Chiedi ad altri , prima di chiuderli se te lo possono guardare per te mentre sei via, come quando qualcuno che ti annaffia le piante quando sei in vacanza, perché non muoiano?
Perché continuino a permanere?
L'esistenza in quanto tale con difficoltà ci rende conto dei diversi gradi di esistenza, perché certo anche un idea esiste, ma non esiste come una palla da biliardo.
Una palla da biliardo non sparisce come una tua idea quando tu muori, perché i tuoi eredi in seduta spiritica potranno confermarti che è ancora la', magari solo di un rosso appena un po' più sbiadito col passare del tempo.
Non si mette quindi qui in dubbio l'esistenza, ma il tipo di esistenza, cioè la definizione che ne diamo, che sembra funzionale per spiegare alcune cose, come ad esempio il determinismo, ma non tutto.
Ma attenzione. Non si vuole qui trovare la "vera" definizione di esistenza.
Tutto il contrario. Se ne vuole affermare la relatività.
Si vuol dire che se è relativa, ma non perciò funzionalmente superflua, allora nuove definizioni potrebbero essere interessanti da esplorare.
E nella misura in cui vedi i limiti della classica definizione di esistenza io invito te e tutti quelli del forum a farlo.
Certo che le cose continuano ad esistere se chiudo gli occhi, ma non tutte. Per il rosso non vale.
Dovremo dunque dire che il rosso non esiste?
Ma non sembra soddisfacente ciò, perché appena riapro gli occhi lui è di nuovo lì.
Non potremmo allora sperimentare definizioni più soddisfacenti di esistenza  che non rendano contraddittorii fra loro i diversi gradi di esistenza delle cose?
Eienstein: ''Dio non gioca a dadi''
Bohr: '' Non sei tu Albert, a dover dire a Dio cosa deve fare''
Iano: ''Perchè mai Dio dovrebbe essere interessato ai nostri giochi?''

Phil

Citazione di: Ipazia il 19 Luglio 2021, 21:14:47 PM
LW sta facendo ontologia filosofica applicata al linguaggio e al suo spazio logico.

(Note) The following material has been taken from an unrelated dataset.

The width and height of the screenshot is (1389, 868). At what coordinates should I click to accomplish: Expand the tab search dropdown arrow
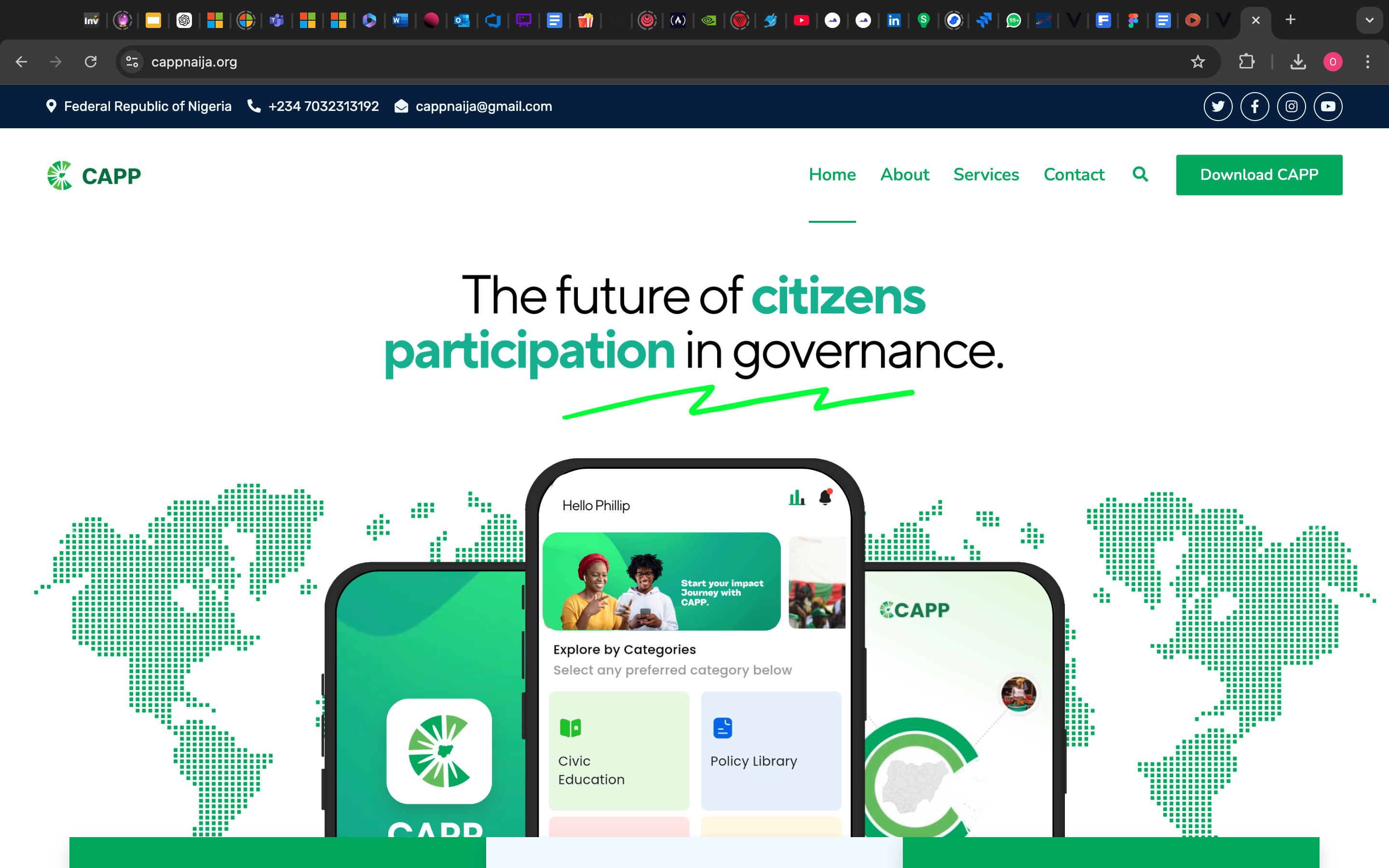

Da quel che so sul Tractatus, mi pare sia l'inverso: l'autore fa palesemente un'indagine di filosofia del linguaggio (formalismo logico, isomorfismo, tavole verità, etc.) appoggiandosi inizialmente a quel minimo inevitabile di ontologia presunta («cose», «oggetti», «sostanza», etc.) per poter dare al linguaggio un necessario referente mondano, ma evitando disquisizioni essenzialmente ontologiche. Indicativo che il "secondo" Wittgenstein proceda sempre sul filone del linguaggio, sottomettendo ulteriormente l'ontologia alla semantica.
D'altronde è difficile fare ontologia, almeno in senso classico, senza coinvolgere nell'analsi la "cosa-uomo", che mi pare (ma potrei sbagliarmi) non sia affrontata ontologicamente da Wittgenstein, che preferisce piuttosto considerare l'uomo come parlante e non come ente (al pari di coloro che nella distinzione soggetto/oggetto non considerano l'altro uomo anche come oggetto onto-logico, prima che come altro-soggetto etico; per questo ho "provocatoriamente" proposto di mutare la domanda «esistono le cose?» nella sua forma parziale ed implicita «esistono gli esseri umani?»).